- **EXERCISE REQUIREMENTS**
Copy the stretch of lines from the one containing "The image size is (401, 346)." through the one containing "[x=216, y=32]", replacing "video file" with "audio file" and leaving the rest unchanged. Give only those lines.

- **DATA SHOWN**

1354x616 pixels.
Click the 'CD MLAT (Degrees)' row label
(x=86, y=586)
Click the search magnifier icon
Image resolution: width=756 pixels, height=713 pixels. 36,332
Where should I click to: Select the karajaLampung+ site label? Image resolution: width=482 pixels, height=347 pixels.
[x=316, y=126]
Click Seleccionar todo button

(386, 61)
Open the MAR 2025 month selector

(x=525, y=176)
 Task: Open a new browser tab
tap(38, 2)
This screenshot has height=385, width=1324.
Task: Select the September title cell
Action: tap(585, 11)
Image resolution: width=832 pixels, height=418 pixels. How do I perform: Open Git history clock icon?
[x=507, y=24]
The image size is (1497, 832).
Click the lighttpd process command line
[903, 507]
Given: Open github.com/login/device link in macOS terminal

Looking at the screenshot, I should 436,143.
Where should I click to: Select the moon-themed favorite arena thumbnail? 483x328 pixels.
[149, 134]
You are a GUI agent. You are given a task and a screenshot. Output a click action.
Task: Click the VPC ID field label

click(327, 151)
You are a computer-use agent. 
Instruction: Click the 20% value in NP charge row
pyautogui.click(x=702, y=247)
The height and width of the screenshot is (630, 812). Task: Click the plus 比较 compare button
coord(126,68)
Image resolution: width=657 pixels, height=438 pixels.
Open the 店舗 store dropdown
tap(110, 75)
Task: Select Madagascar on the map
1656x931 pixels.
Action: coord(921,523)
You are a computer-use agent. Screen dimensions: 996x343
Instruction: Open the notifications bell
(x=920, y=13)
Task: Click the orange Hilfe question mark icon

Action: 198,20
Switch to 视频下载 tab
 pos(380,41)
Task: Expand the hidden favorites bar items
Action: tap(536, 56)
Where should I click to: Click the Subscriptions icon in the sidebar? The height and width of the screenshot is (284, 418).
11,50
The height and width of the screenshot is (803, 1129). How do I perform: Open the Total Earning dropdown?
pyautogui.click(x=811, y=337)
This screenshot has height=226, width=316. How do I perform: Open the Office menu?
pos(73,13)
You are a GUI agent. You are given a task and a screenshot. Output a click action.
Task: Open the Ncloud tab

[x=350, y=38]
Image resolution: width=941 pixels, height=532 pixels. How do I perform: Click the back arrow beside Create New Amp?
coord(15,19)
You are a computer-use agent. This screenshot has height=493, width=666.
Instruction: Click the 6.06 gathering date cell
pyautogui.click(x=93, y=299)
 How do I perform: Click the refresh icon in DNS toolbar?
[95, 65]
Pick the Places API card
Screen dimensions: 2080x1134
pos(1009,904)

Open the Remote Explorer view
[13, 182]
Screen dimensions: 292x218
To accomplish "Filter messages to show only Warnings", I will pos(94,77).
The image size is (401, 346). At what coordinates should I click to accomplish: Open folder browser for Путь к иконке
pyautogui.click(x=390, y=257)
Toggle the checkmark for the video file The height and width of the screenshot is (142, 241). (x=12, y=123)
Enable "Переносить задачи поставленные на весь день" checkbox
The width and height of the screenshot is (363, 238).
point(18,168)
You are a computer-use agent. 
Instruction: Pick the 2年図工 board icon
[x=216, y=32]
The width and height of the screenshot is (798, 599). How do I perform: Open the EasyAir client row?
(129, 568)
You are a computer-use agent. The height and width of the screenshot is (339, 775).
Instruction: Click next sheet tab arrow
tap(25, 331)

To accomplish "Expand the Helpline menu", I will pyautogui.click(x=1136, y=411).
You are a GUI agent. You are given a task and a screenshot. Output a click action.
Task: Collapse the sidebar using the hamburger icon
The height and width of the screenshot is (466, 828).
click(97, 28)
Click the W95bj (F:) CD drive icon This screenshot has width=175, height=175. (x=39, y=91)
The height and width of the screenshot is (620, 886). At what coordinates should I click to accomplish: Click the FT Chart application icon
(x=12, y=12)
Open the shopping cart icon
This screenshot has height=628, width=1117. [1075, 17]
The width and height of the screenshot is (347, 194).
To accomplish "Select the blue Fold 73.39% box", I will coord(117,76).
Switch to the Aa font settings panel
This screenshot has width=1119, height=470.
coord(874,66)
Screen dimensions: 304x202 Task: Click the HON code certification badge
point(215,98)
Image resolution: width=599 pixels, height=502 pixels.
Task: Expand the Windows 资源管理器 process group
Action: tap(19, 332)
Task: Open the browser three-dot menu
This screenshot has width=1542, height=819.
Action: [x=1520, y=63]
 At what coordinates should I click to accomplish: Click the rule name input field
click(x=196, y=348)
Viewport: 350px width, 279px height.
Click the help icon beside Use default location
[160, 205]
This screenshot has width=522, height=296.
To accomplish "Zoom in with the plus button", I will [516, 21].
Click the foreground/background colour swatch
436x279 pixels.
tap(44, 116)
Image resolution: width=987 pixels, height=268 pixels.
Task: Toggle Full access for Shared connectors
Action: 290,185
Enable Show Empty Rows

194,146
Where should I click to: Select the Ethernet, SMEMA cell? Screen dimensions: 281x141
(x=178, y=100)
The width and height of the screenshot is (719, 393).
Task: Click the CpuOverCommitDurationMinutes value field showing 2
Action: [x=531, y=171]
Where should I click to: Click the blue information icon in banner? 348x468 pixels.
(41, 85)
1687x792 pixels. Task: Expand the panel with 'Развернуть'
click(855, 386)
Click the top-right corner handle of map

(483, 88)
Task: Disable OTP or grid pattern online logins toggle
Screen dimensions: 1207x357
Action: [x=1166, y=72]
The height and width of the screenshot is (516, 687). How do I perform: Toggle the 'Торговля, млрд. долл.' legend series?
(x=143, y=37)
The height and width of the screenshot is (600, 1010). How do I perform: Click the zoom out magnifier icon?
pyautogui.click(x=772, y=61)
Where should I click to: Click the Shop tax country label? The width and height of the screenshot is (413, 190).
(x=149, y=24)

- **FULL ANSWER**
The image size is (401, 346). At what coordinates should I click to accomplish: Open folder browser for Путь к иконке
pyautogui.click(x=390, y=257)
Toggle the checkmark for the audio file The height and width of the screenshot is (142, 241). (x=12, y=123)
Enable "Переносить задачи поставленные на весь день" checkbox
The width and height of the screenshot is (363, 238).
point(18,168)
You are a computer-use agent. 
Instruction: Pick the 2年図工 board icon
[x=216, y=32]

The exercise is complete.